Suppression of clofibrate-induction of peroxisomal and microsomal fatty acid-oxidizing enzymes by growth hormone and thyroid hormone in primary cultures of rat hepatocytes

Abstract Using primary cultures of rat hepatocytes on a matri-gel, effects of peroxisome proliferator and ω-hydroxydodecanoic acid on cellular levels of acyl-CoA oxidase and CYP4A have been studied to determine the hormonal influence in serum-free media. Peroxisomal acyl-CoA oxidation, microsomal CYP4A content and laurate ω-hydroxylation were increased in rat hepatocytes by the addition of 100 μM clofibrate or Wy14,643 for two days. ω-Hydroxydodecanoic acid (100 μM) also increased peroxisomal acyl-CoA oxidation, but had no clear effect on microsomal CYP4A level and laurate ω-hydroxylation.

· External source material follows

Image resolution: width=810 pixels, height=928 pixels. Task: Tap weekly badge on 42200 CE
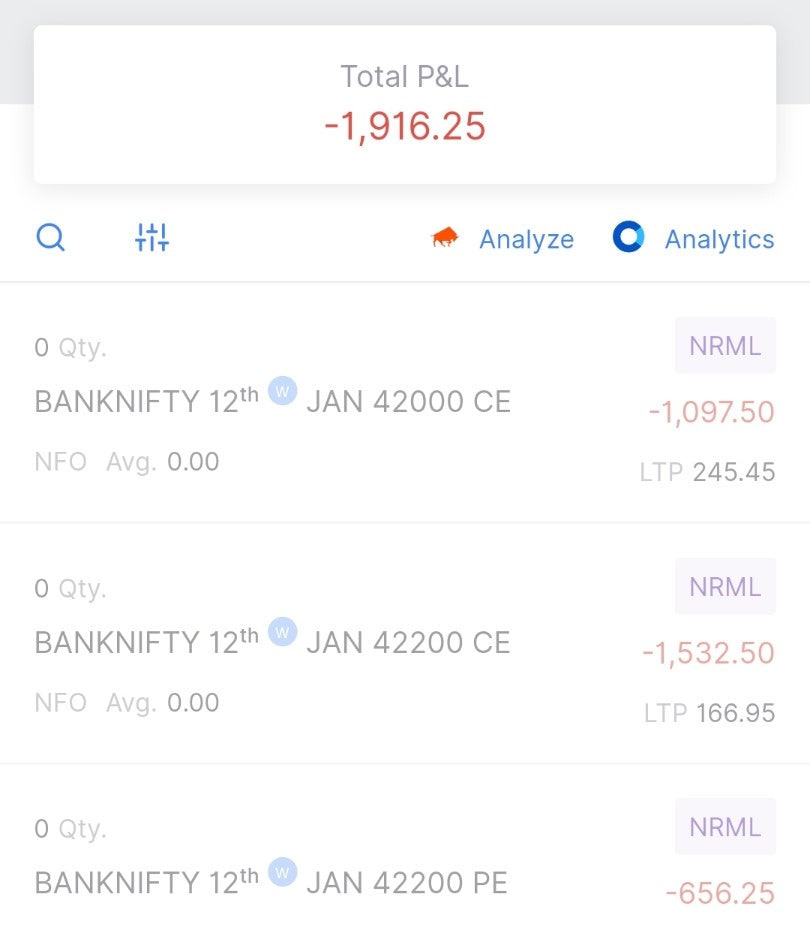click(x=283, y=632)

CYP4A-mediated laurate ω-hydroxylation in hepatocytes was suppressed by the addition of pituitary growth hormone (0.05 mU/ml), but was not altered by the addition of triiodothyronine (30 nM). In contrast, clofibrate-mediated induction of acyl-CoA oxidase activity was decreased by the addition of either one of the hormones in hepatocytes. Suppression by those hormones was also observed with ω-hydroxydodecanoic acid-mediated induction of acyl-CoA oxidase activity. These results indicate the possibility that GH and T 3 exert the suppressive effects on peroxisomal acyl-CoA oxidation through plural mechanisms with and without the alteration of CYP4A levels in livers.